The Art In The Craft

It has been an artsy week at the little green workshop in the woods. I’m so grateful for the hands that help – while a big stack of bodies are being cut and edged and a few on the other end of their time in the woodshop are being sanded, I devoted the week to being an artist. Inlaying jade, carving scrolls, melding some Rickenbacker into a particularly creative Sadhana build, working on a doubleneck. 

When this all was just a dream, the vision was of sitting in a workshop corner carving a piece of ebony trim all day. As a reality, such detailed craft gets worked in around lumber prep and gluing, cutting and routing, and so many other layers of what it takes to get a custom instrument to become, most of which I love doing. It also gets worked around stuff that drains my time, beats up my hands or I don’t enjoy as much – sanding, some neck work, edging – stuff  I get help with whenever I can. That’s part of the process too; to get great results you have good hands doing what they’re best at. Believe me there’s enough in a build to keep me busy and I’m all over every one and taste their dusts.

There are a fair number of fun, artsy, embellished instruments to build this year; I said yes to a good number of requests. Some will have a lot of woodwork in their layers, others engraving and inlay, some turquoise, a little jade; there’s a handful of scrolls to carve, and some interesting feature combinations to fit together into a few unique pieces.
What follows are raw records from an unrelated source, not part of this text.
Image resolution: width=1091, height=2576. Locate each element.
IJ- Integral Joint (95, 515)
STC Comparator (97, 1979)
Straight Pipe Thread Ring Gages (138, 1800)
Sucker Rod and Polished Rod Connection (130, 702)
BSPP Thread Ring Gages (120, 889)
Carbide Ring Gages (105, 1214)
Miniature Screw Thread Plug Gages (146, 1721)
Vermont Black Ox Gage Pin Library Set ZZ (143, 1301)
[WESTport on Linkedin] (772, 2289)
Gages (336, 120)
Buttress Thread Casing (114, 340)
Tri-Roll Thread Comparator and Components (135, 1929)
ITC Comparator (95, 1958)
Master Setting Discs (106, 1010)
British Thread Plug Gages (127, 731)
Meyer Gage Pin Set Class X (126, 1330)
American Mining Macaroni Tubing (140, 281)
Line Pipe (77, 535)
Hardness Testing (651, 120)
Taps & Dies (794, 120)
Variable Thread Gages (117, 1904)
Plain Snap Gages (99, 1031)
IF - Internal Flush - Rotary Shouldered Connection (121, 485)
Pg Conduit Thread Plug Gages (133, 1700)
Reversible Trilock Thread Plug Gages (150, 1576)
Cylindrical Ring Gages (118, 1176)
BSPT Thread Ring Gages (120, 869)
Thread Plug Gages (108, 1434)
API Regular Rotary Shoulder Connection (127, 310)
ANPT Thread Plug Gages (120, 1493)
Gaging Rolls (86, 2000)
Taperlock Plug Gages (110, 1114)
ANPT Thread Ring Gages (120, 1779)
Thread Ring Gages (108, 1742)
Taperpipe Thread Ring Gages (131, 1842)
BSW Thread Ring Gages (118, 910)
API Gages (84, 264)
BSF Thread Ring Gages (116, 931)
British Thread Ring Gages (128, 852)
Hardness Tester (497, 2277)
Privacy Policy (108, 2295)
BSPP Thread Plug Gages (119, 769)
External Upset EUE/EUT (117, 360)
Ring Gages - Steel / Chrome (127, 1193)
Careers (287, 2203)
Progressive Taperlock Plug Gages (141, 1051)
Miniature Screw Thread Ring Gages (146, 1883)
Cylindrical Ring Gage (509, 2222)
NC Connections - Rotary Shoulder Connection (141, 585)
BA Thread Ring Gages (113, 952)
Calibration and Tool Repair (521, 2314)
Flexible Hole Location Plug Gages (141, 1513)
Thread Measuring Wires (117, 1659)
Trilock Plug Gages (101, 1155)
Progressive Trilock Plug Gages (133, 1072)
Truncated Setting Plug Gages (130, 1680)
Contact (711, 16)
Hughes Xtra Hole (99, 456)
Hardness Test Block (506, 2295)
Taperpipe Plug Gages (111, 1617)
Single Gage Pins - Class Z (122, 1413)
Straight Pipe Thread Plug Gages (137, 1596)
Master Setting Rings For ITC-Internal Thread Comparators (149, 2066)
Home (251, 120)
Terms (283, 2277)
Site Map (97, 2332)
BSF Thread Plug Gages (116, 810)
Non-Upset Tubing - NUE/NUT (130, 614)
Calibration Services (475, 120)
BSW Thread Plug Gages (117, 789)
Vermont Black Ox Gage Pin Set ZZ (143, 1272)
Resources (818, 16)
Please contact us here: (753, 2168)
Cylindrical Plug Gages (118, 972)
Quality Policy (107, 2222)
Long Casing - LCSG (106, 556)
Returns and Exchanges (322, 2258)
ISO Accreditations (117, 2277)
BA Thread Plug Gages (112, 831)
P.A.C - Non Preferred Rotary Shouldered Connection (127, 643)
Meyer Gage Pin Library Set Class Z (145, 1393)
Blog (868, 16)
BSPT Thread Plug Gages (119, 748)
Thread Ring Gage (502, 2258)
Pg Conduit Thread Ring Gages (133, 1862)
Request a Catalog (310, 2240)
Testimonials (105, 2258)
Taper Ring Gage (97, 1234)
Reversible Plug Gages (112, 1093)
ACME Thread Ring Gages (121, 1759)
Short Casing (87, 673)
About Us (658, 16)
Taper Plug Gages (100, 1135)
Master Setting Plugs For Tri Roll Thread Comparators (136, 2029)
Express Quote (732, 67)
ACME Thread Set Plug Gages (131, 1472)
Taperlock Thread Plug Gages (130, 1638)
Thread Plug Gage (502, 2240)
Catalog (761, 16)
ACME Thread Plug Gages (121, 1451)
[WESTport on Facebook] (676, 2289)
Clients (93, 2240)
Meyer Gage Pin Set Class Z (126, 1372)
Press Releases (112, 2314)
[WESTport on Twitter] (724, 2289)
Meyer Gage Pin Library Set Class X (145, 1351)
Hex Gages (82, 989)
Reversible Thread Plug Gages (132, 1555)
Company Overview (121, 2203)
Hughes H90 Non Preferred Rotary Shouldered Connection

This week mostly I grouped together some artistic nexts… here are some pictures from the workshop. Enjoy and be sure to reward your hard work with some creative time; then reward the world by sharing what you do. It will make someone happy, and might even inspire them!  

Play nice,

Listening to: A good mix of John Scofield live in ’92, Peter Gabriel Passion, some great delta blues from Jack Owens, and Doug Raney Guitar Guitar Guitar.